In Samara, the renowned scientist took part in the work of the Scientific Advisory Board of the Skolkovo Foundation, which met at Samara University. According to Shakhmatov, Samara University has for a long time been working with the Skolkovo Foundation – to provide training and professional development for staff, and on joint scientific projects. “We especially welcome projects associated with the development of fundamental science and the space industry,” Shakhmatov told TASS.
Roger D. Kornberg is a second-generation Nobel prize winner – his father, Arthur Kornberg received the Nobel Prize in Physiology or Medicine (1959) for his studies of how genetic information is transferred from one DNA-molecule to another. Kornberg senior had described how genetic information is transferred from a mother cell to its daughters. Roger Kornberg won the Nobel Prize almost half a century later – in 2006 – for his research on the molecular basis of eukaryotic transcription.
Roger Kornberg earned his bachelor’s degree in chemistry from Harvard University in 1967 and his Ph.D. in chemical physics from Stanford in 1972. He studied chemistry at Harvard University in Cambridge, Massachusetts, and later completed his PhD in chemical physics at Stanford University, California, in 1972. After spending time at Cambridge, England, and at Harvard Medical School, he returned to Stanford in 1978, where he carried out the research that led to his Nobel Prize.
Dr. Kornberg is a member of the U.S. National Academy of Sciences and the Winzer Professor of Medicine in the Department of Structural Biology at Stanford University.

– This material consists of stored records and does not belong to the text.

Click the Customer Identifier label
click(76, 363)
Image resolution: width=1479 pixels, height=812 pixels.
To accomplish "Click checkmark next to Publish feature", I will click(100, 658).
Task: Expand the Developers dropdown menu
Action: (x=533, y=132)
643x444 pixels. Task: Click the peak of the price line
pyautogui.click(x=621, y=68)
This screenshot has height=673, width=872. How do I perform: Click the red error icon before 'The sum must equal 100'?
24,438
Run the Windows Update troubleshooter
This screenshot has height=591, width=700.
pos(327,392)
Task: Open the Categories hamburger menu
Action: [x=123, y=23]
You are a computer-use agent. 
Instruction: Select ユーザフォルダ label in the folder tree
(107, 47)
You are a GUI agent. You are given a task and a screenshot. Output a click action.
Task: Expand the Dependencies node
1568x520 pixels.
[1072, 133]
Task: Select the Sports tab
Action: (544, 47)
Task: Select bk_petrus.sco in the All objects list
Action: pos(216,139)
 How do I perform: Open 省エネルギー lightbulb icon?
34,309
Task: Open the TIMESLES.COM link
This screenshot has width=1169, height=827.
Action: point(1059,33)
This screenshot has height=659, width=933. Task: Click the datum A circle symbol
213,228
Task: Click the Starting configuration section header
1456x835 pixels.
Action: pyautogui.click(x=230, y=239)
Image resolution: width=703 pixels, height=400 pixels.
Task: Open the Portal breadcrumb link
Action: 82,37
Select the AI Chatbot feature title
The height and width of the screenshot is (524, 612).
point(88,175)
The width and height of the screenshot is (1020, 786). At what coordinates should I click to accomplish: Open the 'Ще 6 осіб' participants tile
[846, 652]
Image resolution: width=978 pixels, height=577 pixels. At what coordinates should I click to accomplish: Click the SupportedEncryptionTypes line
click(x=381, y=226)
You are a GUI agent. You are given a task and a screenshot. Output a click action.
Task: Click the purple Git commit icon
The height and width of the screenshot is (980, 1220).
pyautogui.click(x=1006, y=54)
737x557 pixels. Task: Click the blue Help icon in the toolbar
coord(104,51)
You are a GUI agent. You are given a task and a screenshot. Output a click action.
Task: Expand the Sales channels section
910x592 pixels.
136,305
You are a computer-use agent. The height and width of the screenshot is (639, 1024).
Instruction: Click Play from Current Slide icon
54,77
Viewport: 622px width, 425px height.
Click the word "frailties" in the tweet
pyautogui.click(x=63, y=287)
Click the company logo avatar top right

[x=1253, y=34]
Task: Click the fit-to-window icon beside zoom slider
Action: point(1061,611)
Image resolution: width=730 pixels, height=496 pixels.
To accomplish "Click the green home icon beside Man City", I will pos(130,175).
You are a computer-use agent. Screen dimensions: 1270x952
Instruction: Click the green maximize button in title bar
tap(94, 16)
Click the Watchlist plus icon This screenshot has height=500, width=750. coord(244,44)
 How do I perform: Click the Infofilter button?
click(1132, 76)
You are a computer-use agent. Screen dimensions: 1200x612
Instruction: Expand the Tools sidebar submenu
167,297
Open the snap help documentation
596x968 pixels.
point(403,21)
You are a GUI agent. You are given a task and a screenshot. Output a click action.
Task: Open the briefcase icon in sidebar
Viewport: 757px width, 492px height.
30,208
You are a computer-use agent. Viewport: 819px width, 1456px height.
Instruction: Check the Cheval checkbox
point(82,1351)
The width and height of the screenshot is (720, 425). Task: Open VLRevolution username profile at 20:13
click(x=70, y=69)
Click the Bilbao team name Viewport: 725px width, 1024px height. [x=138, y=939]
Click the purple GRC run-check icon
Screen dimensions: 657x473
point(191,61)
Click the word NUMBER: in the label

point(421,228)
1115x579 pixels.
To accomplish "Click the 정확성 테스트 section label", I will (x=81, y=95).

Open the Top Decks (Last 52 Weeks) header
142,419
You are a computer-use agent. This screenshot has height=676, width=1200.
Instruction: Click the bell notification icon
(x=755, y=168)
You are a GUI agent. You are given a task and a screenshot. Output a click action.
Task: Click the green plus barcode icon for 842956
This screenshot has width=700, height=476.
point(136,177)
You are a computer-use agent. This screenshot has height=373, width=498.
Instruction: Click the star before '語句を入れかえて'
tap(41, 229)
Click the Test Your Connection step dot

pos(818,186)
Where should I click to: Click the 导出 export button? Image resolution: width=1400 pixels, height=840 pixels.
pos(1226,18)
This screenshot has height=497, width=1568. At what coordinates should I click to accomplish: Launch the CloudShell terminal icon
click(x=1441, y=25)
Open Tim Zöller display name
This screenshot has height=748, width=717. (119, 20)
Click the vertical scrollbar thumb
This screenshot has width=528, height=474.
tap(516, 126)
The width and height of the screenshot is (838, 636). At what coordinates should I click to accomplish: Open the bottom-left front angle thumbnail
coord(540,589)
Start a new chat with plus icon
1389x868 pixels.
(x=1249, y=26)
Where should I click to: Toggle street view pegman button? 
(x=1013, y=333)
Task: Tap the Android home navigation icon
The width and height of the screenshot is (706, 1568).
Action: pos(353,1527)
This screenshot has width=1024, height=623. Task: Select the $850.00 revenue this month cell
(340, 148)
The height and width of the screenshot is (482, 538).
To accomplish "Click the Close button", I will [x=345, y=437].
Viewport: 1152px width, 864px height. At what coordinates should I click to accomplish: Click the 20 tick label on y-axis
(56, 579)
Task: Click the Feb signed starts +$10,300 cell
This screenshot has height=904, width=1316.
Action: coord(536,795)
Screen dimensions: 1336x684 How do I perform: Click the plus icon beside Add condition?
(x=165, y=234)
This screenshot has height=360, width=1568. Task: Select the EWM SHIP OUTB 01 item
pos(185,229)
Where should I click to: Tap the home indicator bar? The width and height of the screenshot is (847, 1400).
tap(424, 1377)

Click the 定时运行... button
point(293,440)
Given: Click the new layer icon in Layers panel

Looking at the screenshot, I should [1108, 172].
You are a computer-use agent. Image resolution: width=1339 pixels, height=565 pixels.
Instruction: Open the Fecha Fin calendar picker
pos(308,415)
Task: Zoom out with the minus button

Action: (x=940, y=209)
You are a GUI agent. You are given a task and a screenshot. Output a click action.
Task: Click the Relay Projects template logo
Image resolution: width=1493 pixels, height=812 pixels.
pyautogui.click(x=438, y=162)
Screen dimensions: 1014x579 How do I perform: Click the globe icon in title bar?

Starting from 2013, Russia has been implementing Project 5-100, – a state support program for Russian universities. Its goal is to raise the standing of Russian higher education and have at least five member universities in the top-100 of three respected world rankings. Project 5-100 is enabling 21 Russian universities to move forward in terms of effectively strengthening their education and research, promoting innovations and R&D, facilitating international cooperation, streamlining administration, balancing the authority of the management and academics, nurturing a proactive academic environment, increasing internationalization, providing sufficient incentives for attracting the top professors from around the world and also for the existing faculty’s professional growth.